In the early days of smartphones, screen dimensions varied widely, and mobile browsers lacked the advanced functionality and plugins available in desktop browsers. Mobile internet was also expensive and slow, making it necessary to design "stripped-down" mobile pages with fewer or lower-quality images and simplified text formatting for readability. A major change occurred with the introduction of the iPhone and the spread of 3G networks, which significantly increased connection speeds and bandwidth. It became common for websites to have two versions: a mobile layout (often using an "m" subdomain) and a desktop layout. Mobile versions were still often scaled-down, with reduced image quality and limited content like video to improve load times. The spread of touchscreens also influenced design, leading to larger buttons and links to accommodate finger navigation. Later, widespread adoption of 4G LTE reduced the need to compromise media quality or content. As Google's Android OS rose to popularity and introduced more variation in the smartphone market, the multi-page paradigm of standard dynamic web design became less common, though it still sees some use to completely separate touchscreen content design from desktop design. When integrating with material design or device-specific layouts and color schemes, some developers create three-page templates (Android, iOS, desktop), adjusting icons and colors for each and using media queries for layout. This simplifies design and code, though updates must be made to all three templates.
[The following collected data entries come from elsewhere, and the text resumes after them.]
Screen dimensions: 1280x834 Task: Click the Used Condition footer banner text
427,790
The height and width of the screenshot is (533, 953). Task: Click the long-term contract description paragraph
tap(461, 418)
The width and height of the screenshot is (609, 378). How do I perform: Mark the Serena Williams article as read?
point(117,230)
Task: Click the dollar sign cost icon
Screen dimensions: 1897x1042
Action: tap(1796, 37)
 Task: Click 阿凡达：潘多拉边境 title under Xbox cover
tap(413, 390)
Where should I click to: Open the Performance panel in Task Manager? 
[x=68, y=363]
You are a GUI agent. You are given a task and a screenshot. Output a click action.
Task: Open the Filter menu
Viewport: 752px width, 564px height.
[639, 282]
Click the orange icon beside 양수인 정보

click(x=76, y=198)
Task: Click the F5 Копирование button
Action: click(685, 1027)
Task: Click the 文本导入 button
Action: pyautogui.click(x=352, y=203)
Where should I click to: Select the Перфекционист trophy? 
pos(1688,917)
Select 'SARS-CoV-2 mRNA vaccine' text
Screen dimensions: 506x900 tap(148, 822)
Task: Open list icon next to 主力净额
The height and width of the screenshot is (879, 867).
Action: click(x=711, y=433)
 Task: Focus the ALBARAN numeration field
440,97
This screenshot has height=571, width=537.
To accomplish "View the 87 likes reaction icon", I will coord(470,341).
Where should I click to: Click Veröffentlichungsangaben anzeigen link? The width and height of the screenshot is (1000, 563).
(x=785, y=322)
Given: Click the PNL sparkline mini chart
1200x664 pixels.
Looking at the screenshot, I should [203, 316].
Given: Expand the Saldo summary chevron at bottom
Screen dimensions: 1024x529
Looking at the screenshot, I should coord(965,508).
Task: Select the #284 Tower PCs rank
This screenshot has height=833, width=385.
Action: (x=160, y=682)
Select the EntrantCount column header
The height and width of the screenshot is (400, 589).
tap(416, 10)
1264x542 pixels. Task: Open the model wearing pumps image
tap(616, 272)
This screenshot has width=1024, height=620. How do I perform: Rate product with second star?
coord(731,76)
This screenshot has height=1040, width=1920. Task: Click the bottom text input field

====Responsive web design vs. adaptive web design====
There is no consensus on naming, and both adaptive and responsive are used to refer to the same behavior, but what is commonly called responsive design uses fewer page layouts than standard adaptive design, typically only one. Adaptive design is considered less future-proof and less efficient than responsive design because the screen sizes of common devices are constantly changing and highly variable. A hybrid adaptive/responsive design model involves multiple versions of pages with responsive layouts.

Standard adaptive layouts can also use viewport responsive scaling of the page (as in responsive web design), but the approach of creating different layouts for different devices or resolutions is now rare and typically seen where the site wishes to target users of non-smart internet-capable mobile devices and obsolete smartphones which can't use the technologies new responsive designs require.

There are variations on these concepts that blur the lines between adaptive and responsive web design, like Django's "views" and some aspected of AJAX, which serve different versions of pages, including for the purpose of fluidity on different devices, however pages are generated dynamically, not statically.